The problem, however, with biblical studies is that it is ongoing and often always shifting. Many people on the internet, sadly, who fancy themselves armchair experts, are really ignoramuses who have seen a few shoddy mythicist videos and blogposts that are thoroughly repudiated by all serious biblical scholarship (“secular” and “religious” alike). The mythicist school which has risen to niche popularity among internet exvangelicals and atheists was itself an outgrowth of Hellenism in biblical scholarship, a movement within German philological and comparative literature scholarship which sought to divorce Jesus and the New Testament (even the Old Testament) from its Semitic/Jewish milieu. While this movement never gained majority traction in biblical studies, it is often the most commonly referred position in our digital age: Jesus is akin to a Greco-Roman mythic figure. You’ve probably come across this argument at some point and possibly even believe it yourself even though 99% of biblical and New Testament scholars would roll their eyes at anyone peddling this illiterate ideological agenda.

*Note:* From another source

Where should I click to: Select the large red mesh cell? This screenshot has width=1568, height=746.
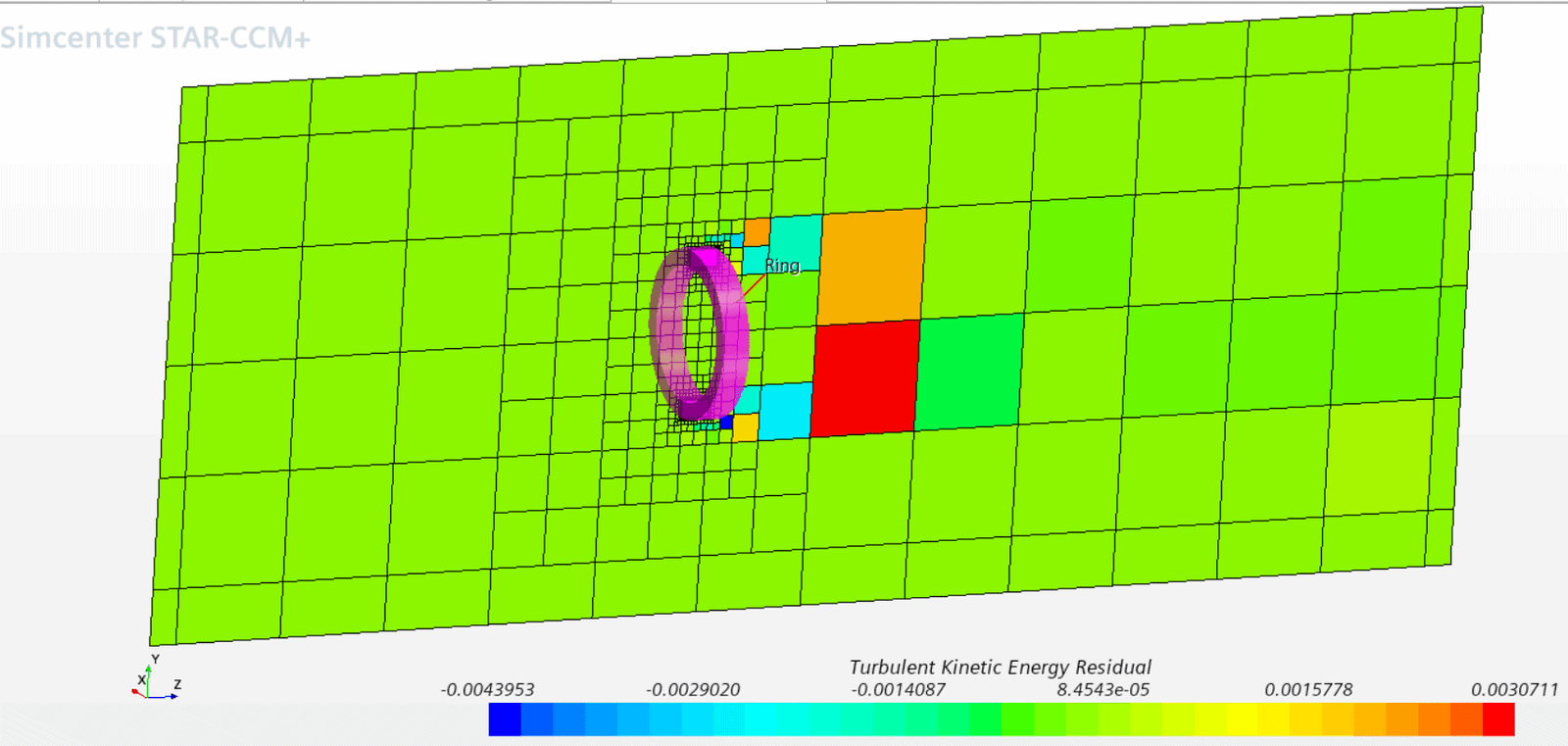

Biblical criticism—“historical criticism”—came into its own in the nineteenth century with the publication of Julius Wellhausen’s Prolegomena to the History of Israel. While Wellhausen’s substance is now largely rejected, his basic framework, known as the Documentary Hypothesis, still serves as basic model for methodological interpretations of the Bible. Wellhausen posited four sources in the composition of the Pentateuch: J, E, P, D (Jahwist/Yahwist, Elohist, Priestly, and Deuteronomist) that were largely unitary text traditions that were brought together in the chronological form we have sometime during the Deuteronomic reforms.

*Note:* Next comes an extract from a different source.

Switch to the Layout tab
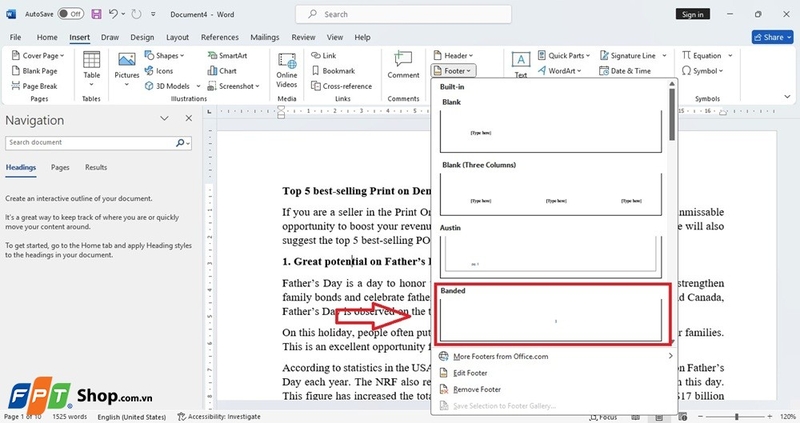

The basic framework remains today but with drastic revisions from Wellhausen’s argument: for instance, the Elohist source(s) is now considered older than the Jahwist(s); the Deuteronomist is considered much more substantial than the Priestly; and the basic framework of a unitary documentary agenda is further called into question by the “fragmentary” theory which emerged in the 1960s and 1970s which is now the prevailing theory in Old Testament scholarship with a stronger emphasis on the Deuteronomic reforms of the post-exilic period and sees many sources within the four broad camps the genres of the Old Testament can be labeled with.

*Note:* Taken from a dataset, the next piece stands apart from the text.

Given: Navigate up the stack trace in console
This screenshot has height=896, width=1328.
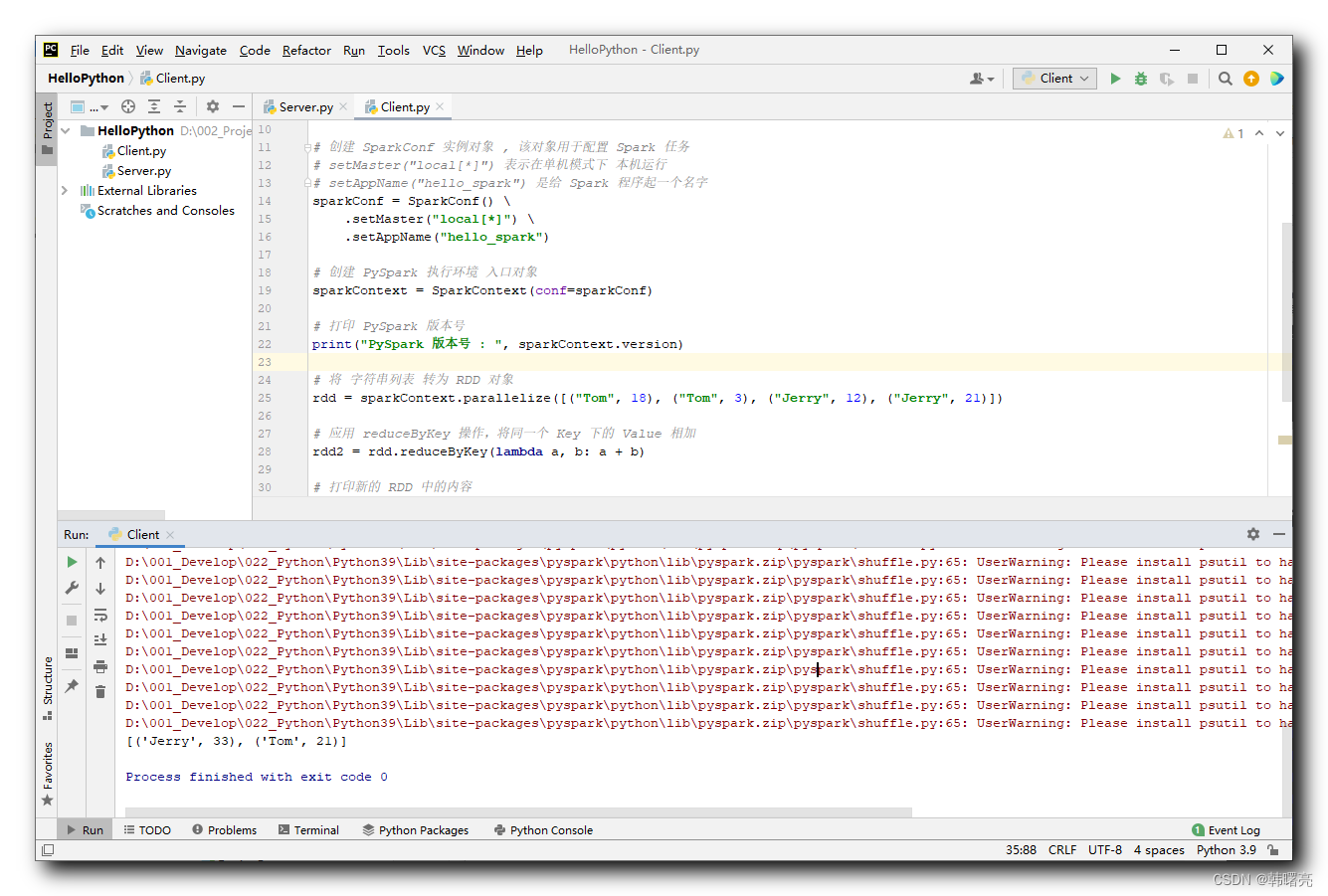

The origins of biblical criticism are also as old as Christianity itself. Patristic writers called into question New Testament authorship, and Augustine of Hippo articulated the first systemized theory of New Testament literary influence: the “Augustinian hypothesis” posited that Matthew was the oldest gospel and influenced Mark and Luke. (This view is soundly rejected by today’s scholars, but the point is to show how the earliest Christians were, in fact, engaged in primitive forms of biblical criticism—that is, trying to understand who wrote the texts now considered canon and how they influenced each other.) But the modern origo of biblical critcism is the late Renaissance and early modern period in the rise of classical scholarship at Cambridge and Oxford and the German universities which called into question the authorship of classical antique texts then moved on to elaborate critiques of biblical authorship picking up where Renaissance scholars had left off. This skepticism toward received authorship (i.e. Moses wrote the Torah as conventionally inherited and the Bible was free of human agendas) led to Wellhausen’s documentary hypothesis and the quest for a historical Bible began.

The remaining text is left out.